* **GIVEN INSTRUCTION 1**
In the page on Ram Alley, what was the area of Ram Alley notorious for?
* **GIVEN INSTRUCTION 2**
Turn the paragraph of the page on Ram Alley that begins "Andrew Griffin is a graduate student" into a short bulleted list that keeps its main facts.

* **DOCUMENT**
Lording Barry's Ram Alley (1608) stages or describes various perversions, oddities, and problems that were often associated with early modern London generally and with Ram Alley - an area notorious for prostitution and gambling - specifically: the play features, for instance, an unruly masterless man, a cross-dressed woman, a prostitute who wears too much makeup, an economically independent and erotically determined widow, and a story about baboons who do tricks at the zoo. This paper draws specific attention to Barry's treatment of the gendered dynamics of spectatorship, visibility, and visuality, arguing that, according to Barry's vision, Ram Alley is a space in which these norms are also troubled. Although watching and acquiring knowledge through watching were generally thought to be masculine prerogatives in early modern London, Barry's play repeatedly stages concealed, disguised, or otherwise inscrutable women who watch the legible bodies of men. This paper also argues that the play's conclusion is marked by a reversion to the "appropriate" gender assignments vis-à-vis spectatorship by ending with scenes in which female bodies are made dramatically visible as objects of specular comprehension.

Author Biography

Andrew Griffin is a graduate student in the department of English and Cultural Studies at McMaster University, expecting to complete his dissertation, On Untimely Deaths in Renaissance Drama, by the spring of 2008. He has published articles in Early Modern Literary Studies and the Ben Jonson Journal, and has edited King Leir for The Plays of the Queen's Men, a forthcoming internet edition to be housed at Internet Shakespeare Editions and eventually to be available on DVD with performances, annotations, and interviews. He is the assistant editor of All's Well that Ends Well, with co-editors Helen Ostovich and Karen Bamford, also for Internet Shakespeare Editions, still a work in progress.

* **ITEMS**
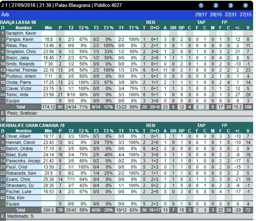Open player Heurtel, Thomas
The width and height of the screenshot is (256, 221).
point(21,70)
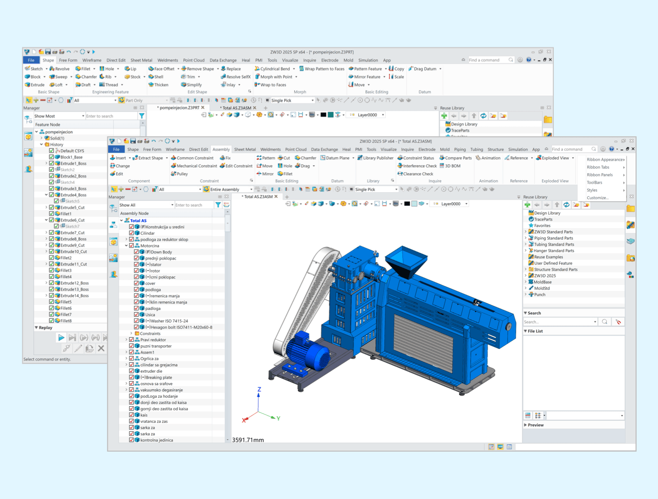Expand the ZW3D Standard Parts library
Viewport: 658px width, 499px height.
pos(525,232)
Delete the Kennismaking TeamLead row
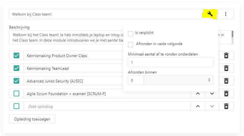This screenshot has height=136, width=244. point(226,68)
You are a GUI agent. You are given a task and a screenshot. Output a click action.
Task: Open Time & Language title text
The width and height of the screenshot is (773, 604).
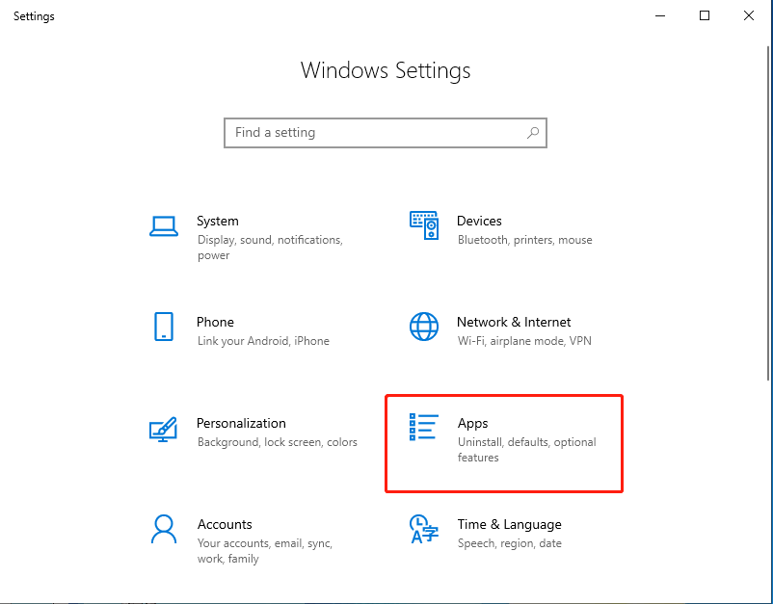[x=509, y=524]
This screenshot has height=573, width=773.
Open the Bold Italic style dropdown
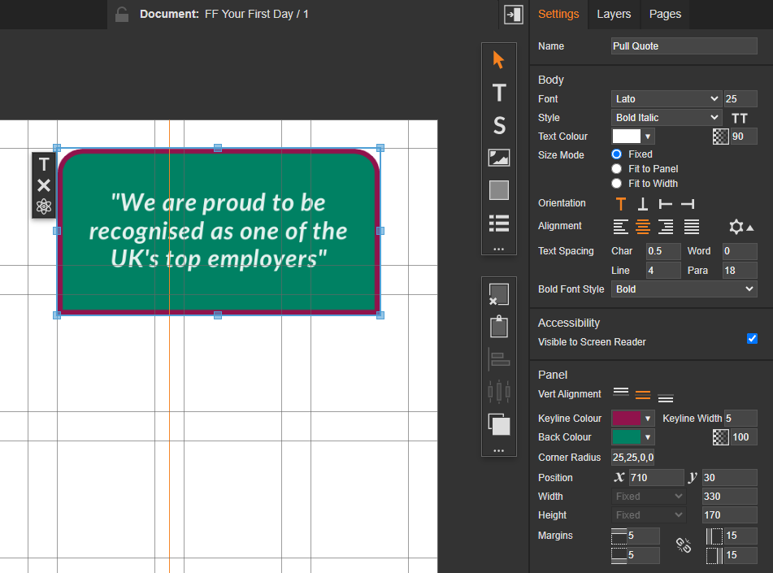click(666, 118)
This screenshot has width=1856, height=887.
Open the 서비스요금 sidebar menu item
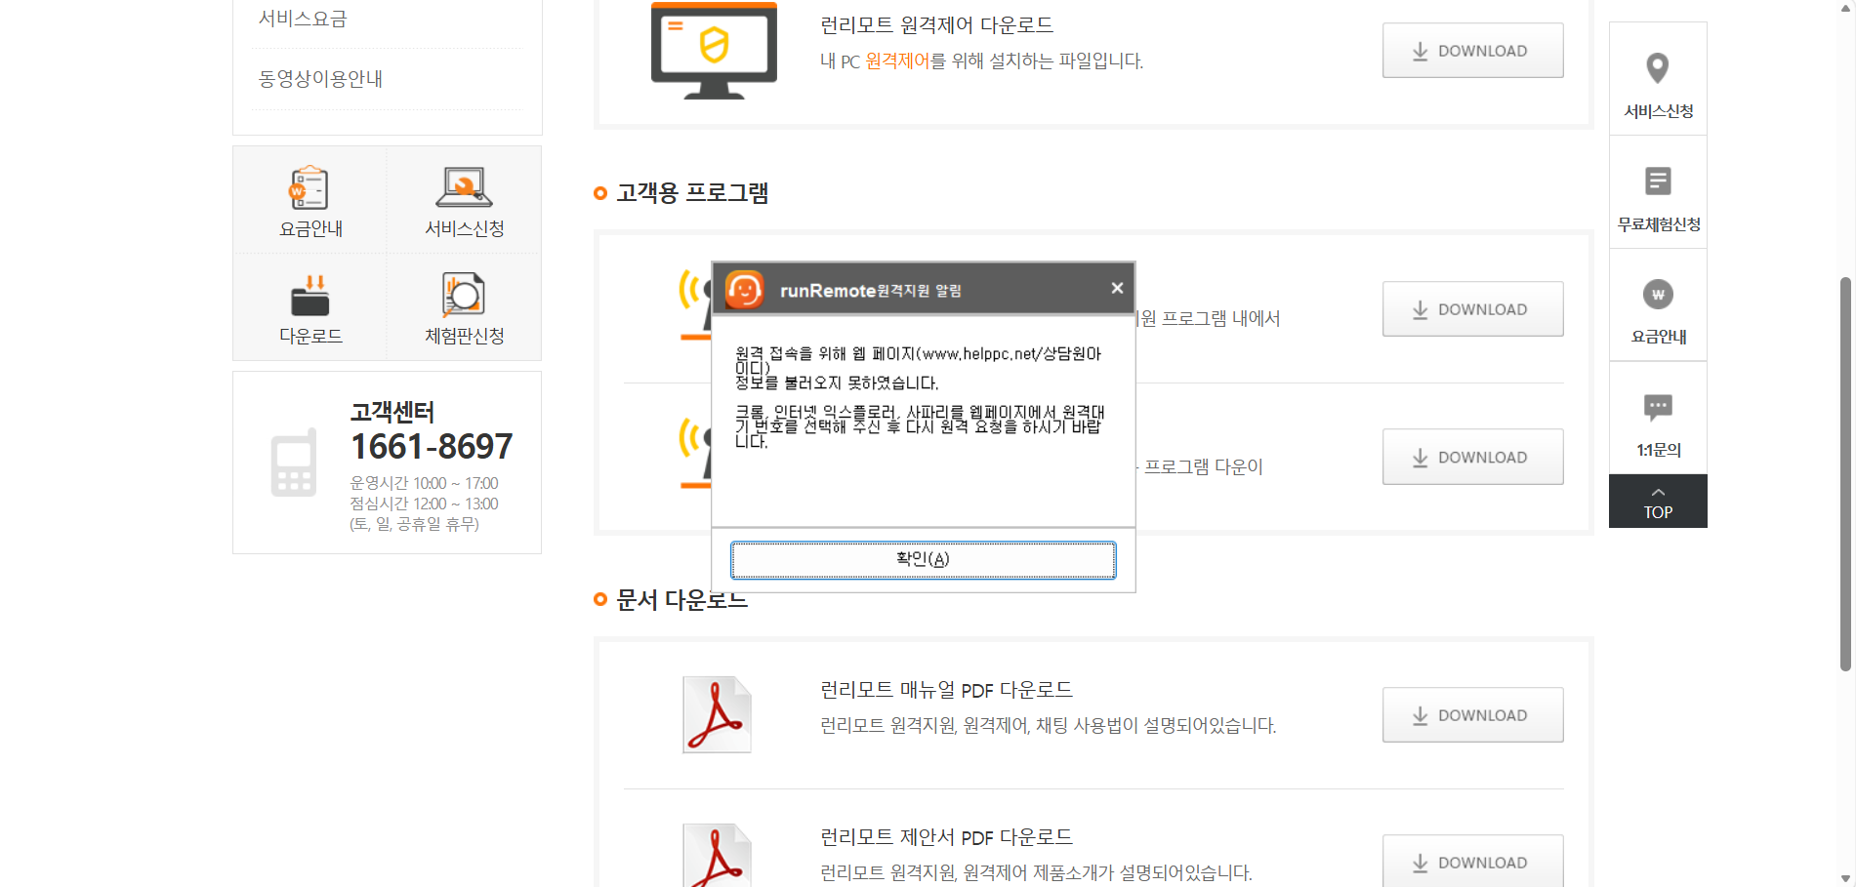[303, 19]
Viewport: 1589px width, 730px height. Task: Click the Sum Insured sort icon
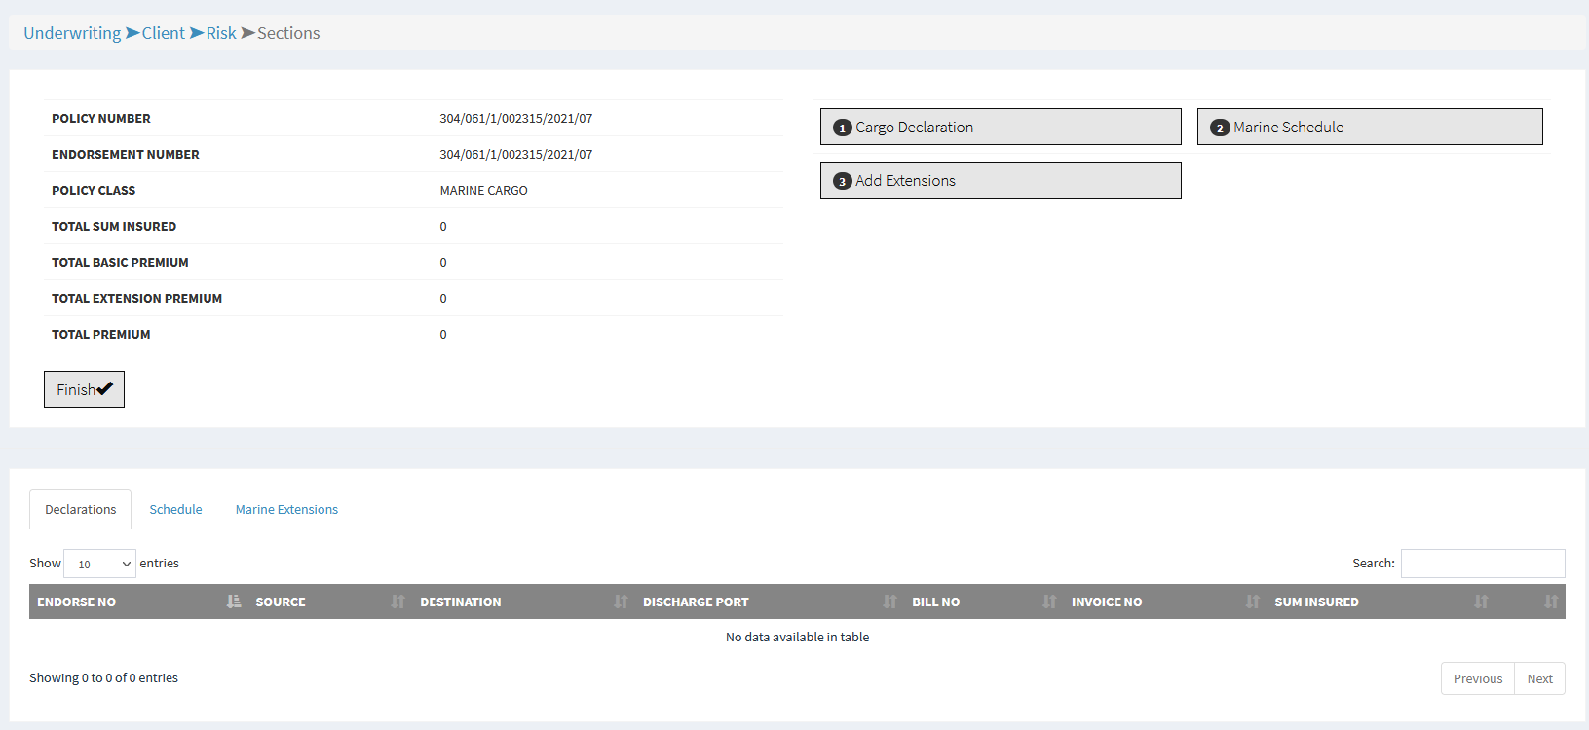(1481, 602)
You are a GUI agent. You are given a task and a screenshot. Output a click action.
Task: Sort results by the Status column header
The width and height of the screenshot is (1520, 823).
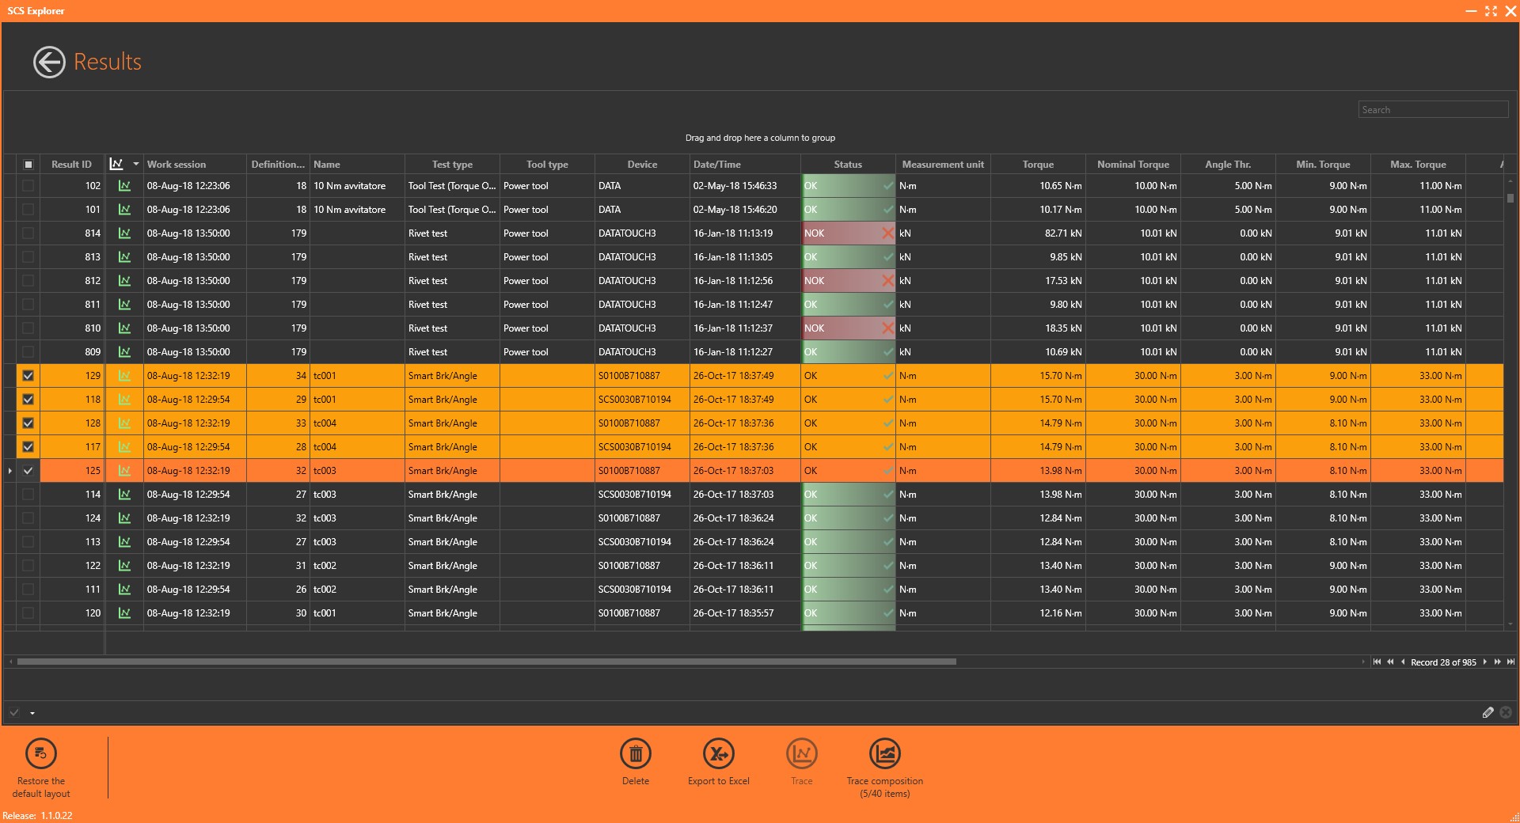click(847, 164)
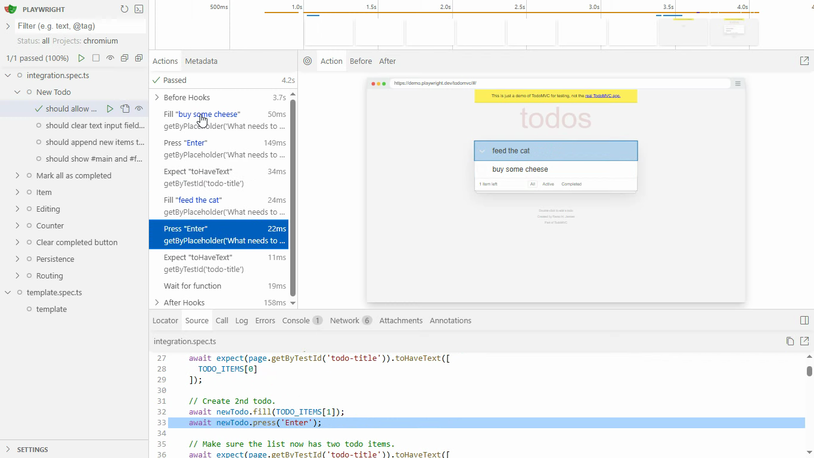Click the Stop tests square icon
The image size is (814, 458).
click(96, 58)
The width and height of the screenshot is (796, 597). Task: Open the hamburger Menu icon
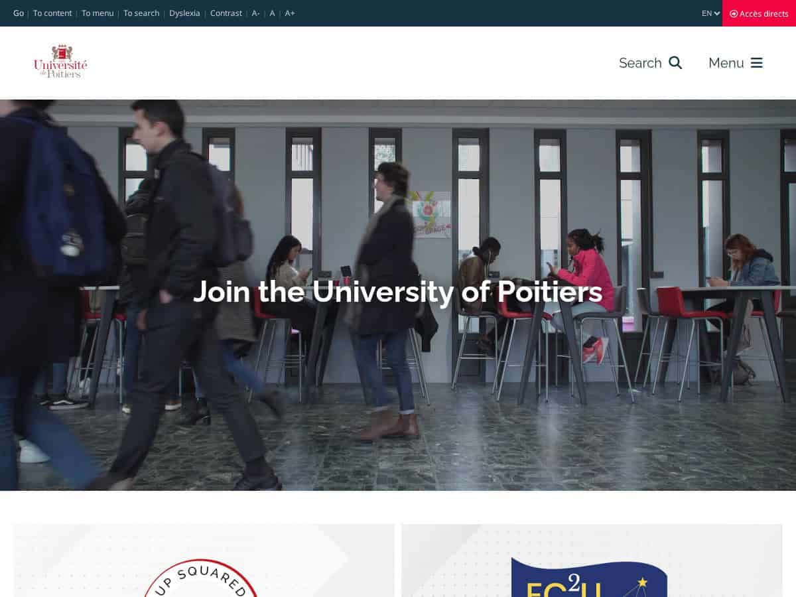pos(757,62)
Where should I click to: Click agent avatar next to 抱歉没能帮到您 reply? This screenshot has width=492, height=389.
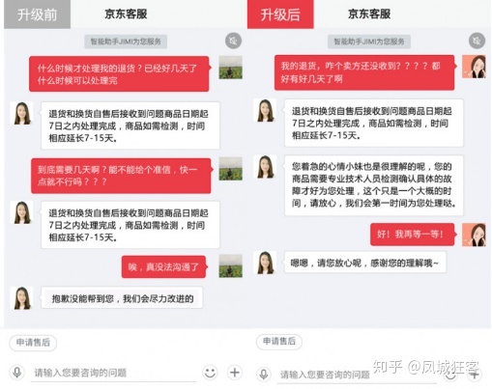[x=21, y=298]
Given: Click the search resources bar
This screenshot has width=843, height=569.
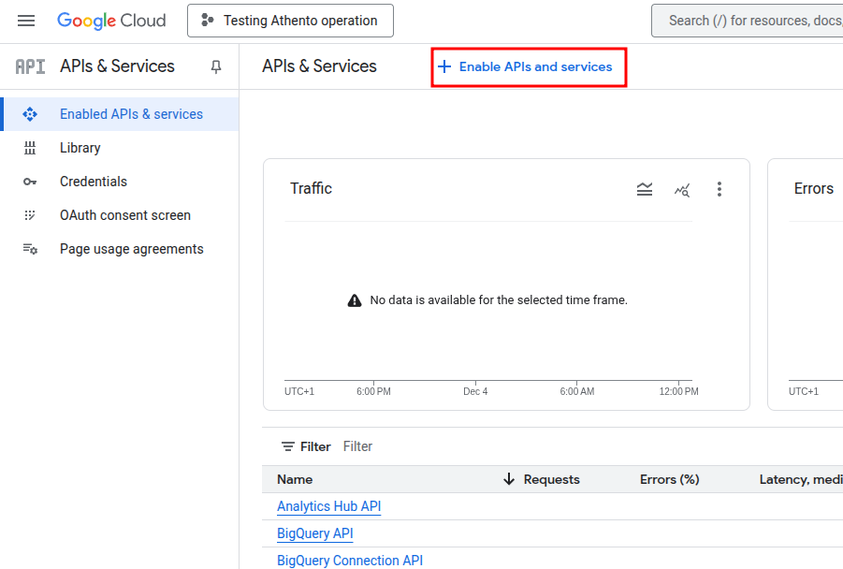Looking at the screenshot, I should pos(749,21).
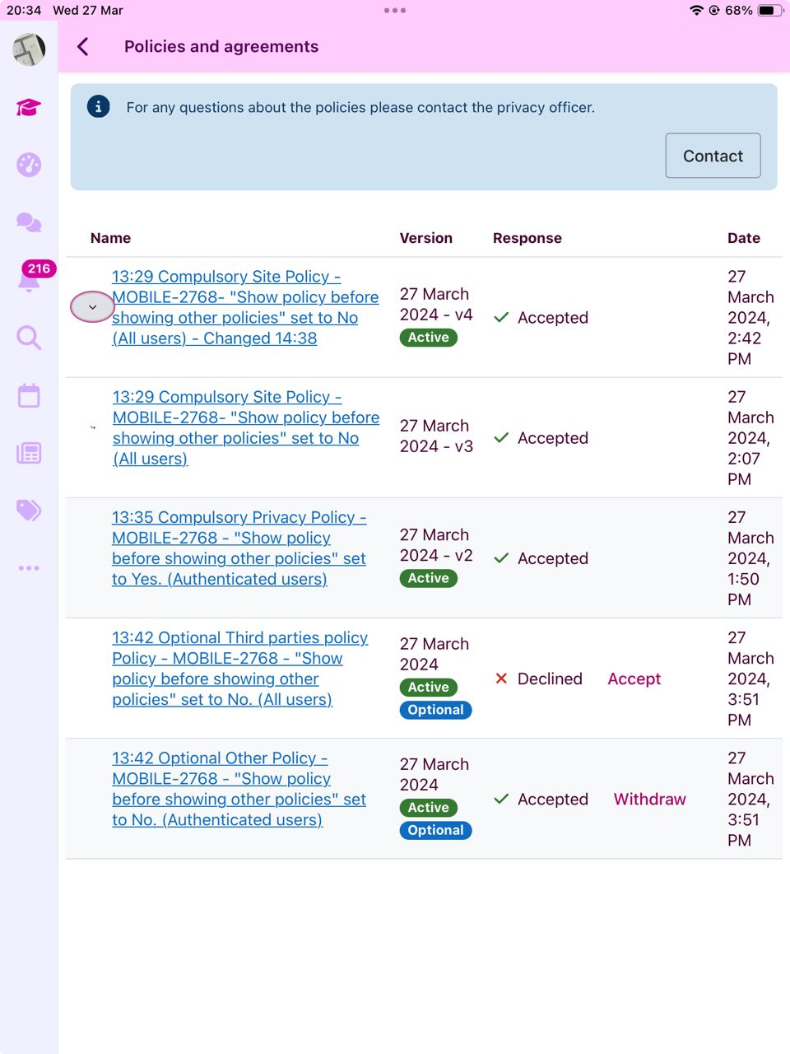Open the calendar icon in sidebar
The image size is (790, 1054).
click(x=29, y=395)
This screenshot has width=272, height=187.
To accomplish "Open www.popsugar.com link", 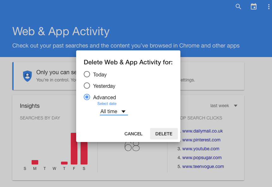I will pyautogui.click(x=202, y=158).
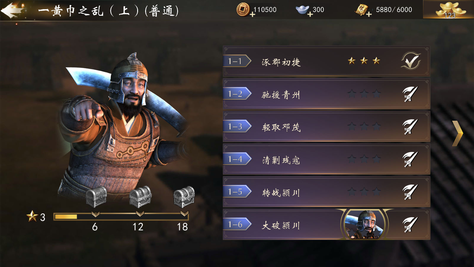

* **EXERCISE RESULT 1**
Prostitution and gambling.

* **EXERCISE RESULT 2**
- Graduate student in the department of English and Cultural Studies at McMaster University
- Expects to complete his dissertation, On Untimely Deaths in Renaissance Drama, by spring 2008
- Has published articles in Early Modern Literary Studies and the Ben Jonson Journal
- Edited King Leir for The Plays of the Queen's Men, a forthcoming internet edition at Internet Shakespeare Editions, later to be on DVD with performances, annotations, and interviews
- Assistant editor of All's Well that Ends Well, with co-editors Helen Ostovich and Karen Bamford, also for Internet Shakespeare Editions and still in progress